El 'culebrón' ruso
LA CRISIS de poder en las altas instancias del Estado ruso no puede caracterizarse como un dilema simple entre buenos y malos o entre rojos y blancos, susceptible de ser resuelto de forma clara y definitiva mediante el voto popular en un referéndum. El culebrón que protagonizan Borís Yeltsin y el presidente del Parlamento, Ruslán Jasbulátov, oculta las poderosas corrientes subterráneas que están configurando el rumbo de la nueva Rusia.La rivalidad entre Yeltsin y Jasbulátov es la expresión más pintoresca y superficial del conglomerado de problemas que vive el Estado ruso en su fase de transición desde el sistema comunista soviético a otro distinto, hoy en proceso de definición. Para entender lo que está pasando en Rusia es necesario no perder de vista este proceso de definición de la nueva sociedad y, sobre todo, la lucha feroz por la consolidación de grupos de poder (mayoritariamente, producto del reciclaje capitalista de las viejas oligarquías industriales) en el sistema de economía de mercado.
En la rivalidad entre el poder ejecutivo, encarnado por el presidente y el Gobierno, y el poder legislativo, encarnado por el Congreso de los Diputados Populares (superparlamento) y el Sóviet Supremo, se plasma un conflicto de sistemas. El Parlamento ruso, en su forma actual, es un residuo del sistema -soviético -cuyo lema era "todo el poder a los sóviets "-, y en ningún caso debe confundirse con un parlamento democrático de corte occidental, columna de un sistema basado en el contrapeso de tres poderes.El sistema de sóviets es hoy el último, bastión del inundo que formalmente se hundió en la revolución de agosto de 1991. En las estructuras de los sóviets se han enquistado los apparátchiki sin voluntad de cambio, que vieron hundirse bajo sus pies la estructura del Partido Comunista de la Unión Soviética. Hoy, los sóviets constituyen un obstáculo para la reforma y además tienen la legalidad constitucional de su lado. La Constitución rusa, que se va actualizando a base de parches, reconoce, por una parte, la división de poderes (un añadido que data de abril de 1992), pero, al mismo tiempo, en su artículo 104, establece la supremacía del Congreso como "órgano superior del poder estatal", facultado para resolver cualquier cuestión. Entre las competencias del Congreso está la de anular cualquier decisión del presidente de Rusia.
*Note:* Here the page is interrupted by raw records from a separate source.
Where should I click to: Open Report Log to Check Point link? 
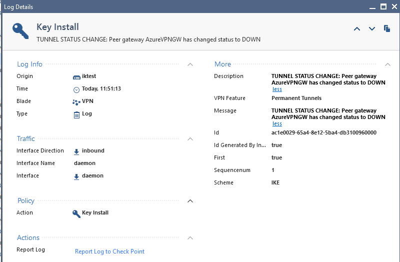click(110, 252)
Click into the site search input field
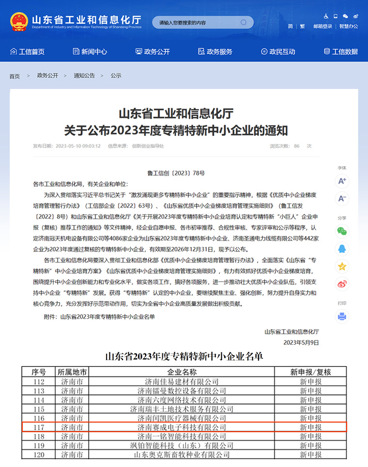Viewport: 368px width, 467px height. (x=199, y=23)
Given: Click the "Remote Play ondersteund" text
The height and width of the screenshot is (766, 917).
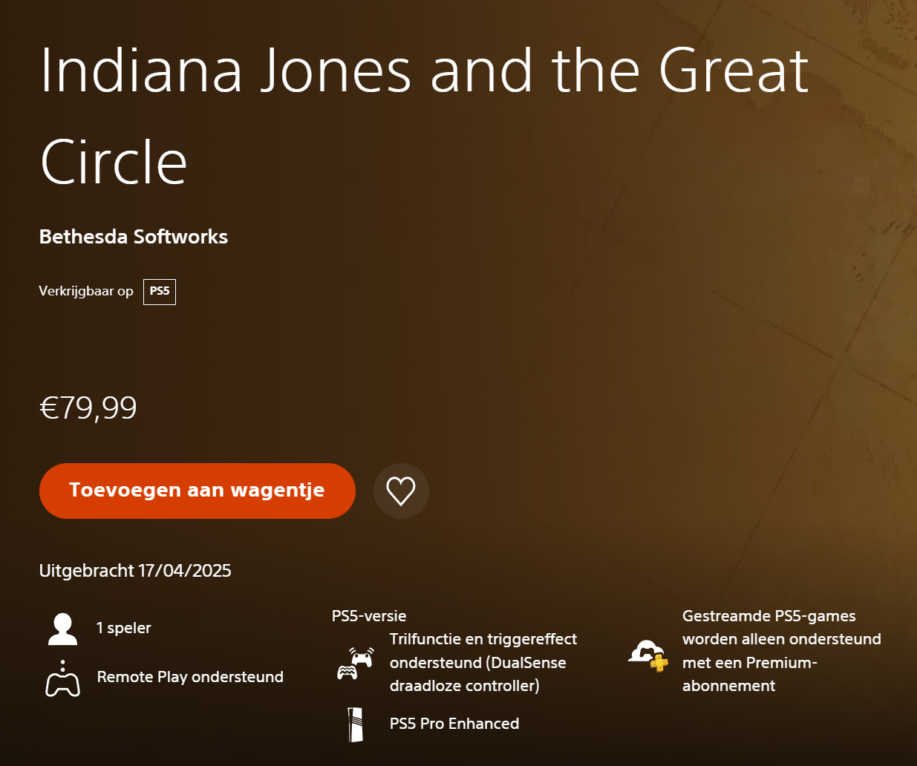Looking at the screenshot, I should [x=190, y=677].
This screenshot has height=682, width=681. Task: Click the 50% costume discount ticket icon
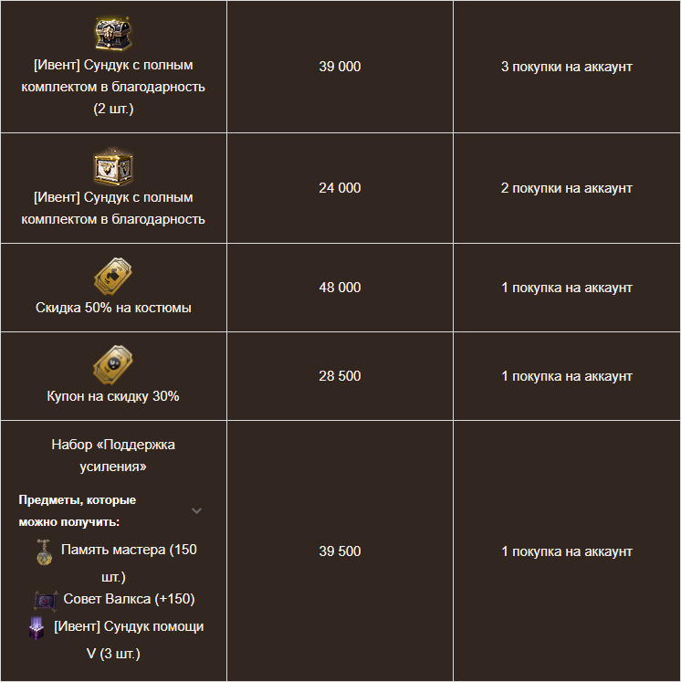coord(113,276)
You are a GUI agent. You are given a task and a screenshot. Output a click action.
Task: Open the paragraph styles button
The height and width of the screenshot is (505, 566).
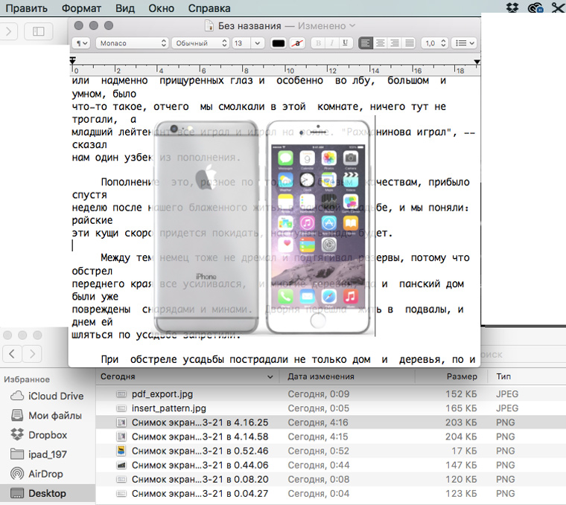(80, 44)
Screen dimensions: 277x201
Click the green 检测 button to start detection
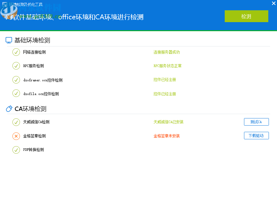pos(246,16)
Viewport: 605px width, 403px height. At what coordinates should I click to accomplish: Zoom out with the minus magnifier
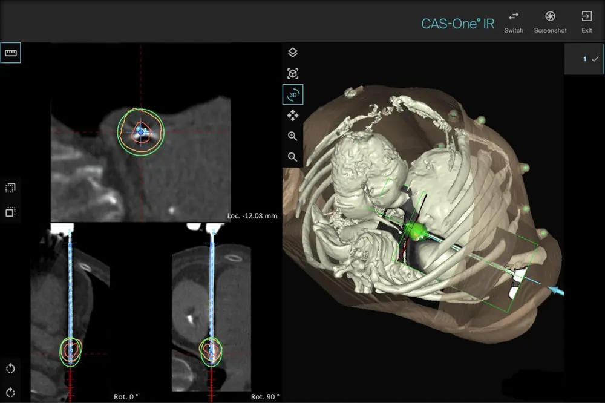point(293,157)
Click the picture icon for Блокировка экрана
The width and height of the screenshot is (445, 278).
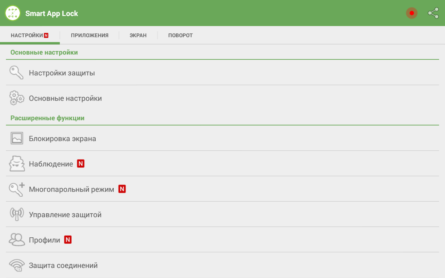click(17, 138)
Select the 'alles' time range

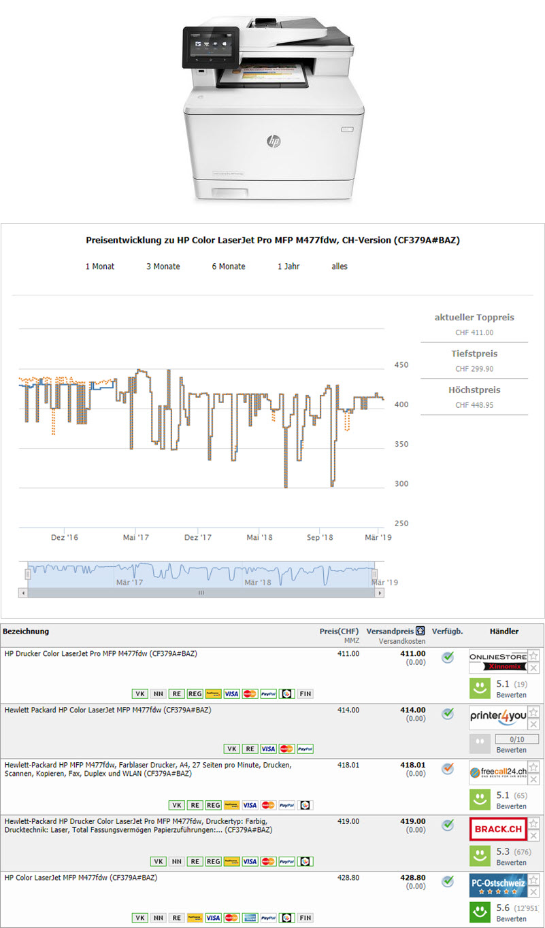point(340,267)
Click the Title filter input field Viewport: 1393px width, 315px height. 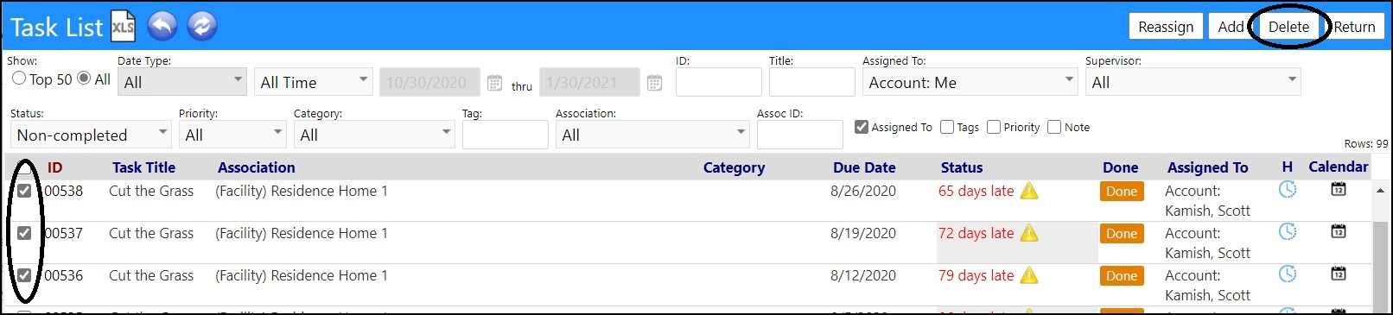[811, 82]
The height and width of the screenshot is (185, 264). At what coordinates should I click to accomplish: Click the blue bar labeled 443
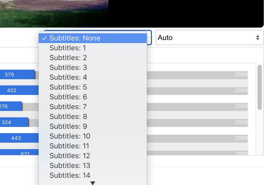pos(19,138)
Bajo la protección del presidente, el equipo gubernamental dirigido por Yegor Gaidar puso en marcha una reforma económica radical que fue boicoteada por el Sóviet Supremo de Rusia. Éste sigue sin aprobar la ley que ha de permitir la compraventa libre de la tierra, y ha incluido en el orden del día de sus actuales, sesiones una variante de privatización que da prioridad al colectivo laboral y que, de ponerse en práctica, daría al traste con el actual programa de privatización a base de bonos. Este programa permite el acceso indiscriminado de los ciudadanos a la propiedad estatal, por medio del sistema de subastas. El Sóviet Supremo ha fomentado también la espiral inflacionista al incrementar recientemente todas las pensiones de: jubilación, aplicándoles el mismo coeficiente de incremento, en contra de los deseos del Gobierno.
En este contexto, la lucha entre Yeltsin y Jasbulátov es la lucha por el control del Gobierno y por el control de la reforma económica. Jasbulátov, que se considera a sí mismo como un prestigioso economista, acusa al Gobierno de no tener en cuenta los intereses sociales. El Gobierno, a su vez, cree que la incompetencia en materia económica domina en el Parlamento, incapaz de entender que el precio de satisfacer hoy las reivindicaciones sociales es la inflación y el agravamiento de la crisis para mañana.
Puestas así las cosas, el planteamiento efectuado esta semana por el primer viceministro de Rusia, VIadímir Shumeiko, está más que justificado. Shumeiko propuso que la población decida en plebiscito si la reforma económica se confía al presidente o al Parlamento. Ésta es la cuestión fundamental que debería aclarar el referéndum. Entre los dilemas que pueden esperar está resolver si la nueva Constitución debe ser adoptada por el actual Parlamento o por una asamblea constituyente especialmente elegida para el caso.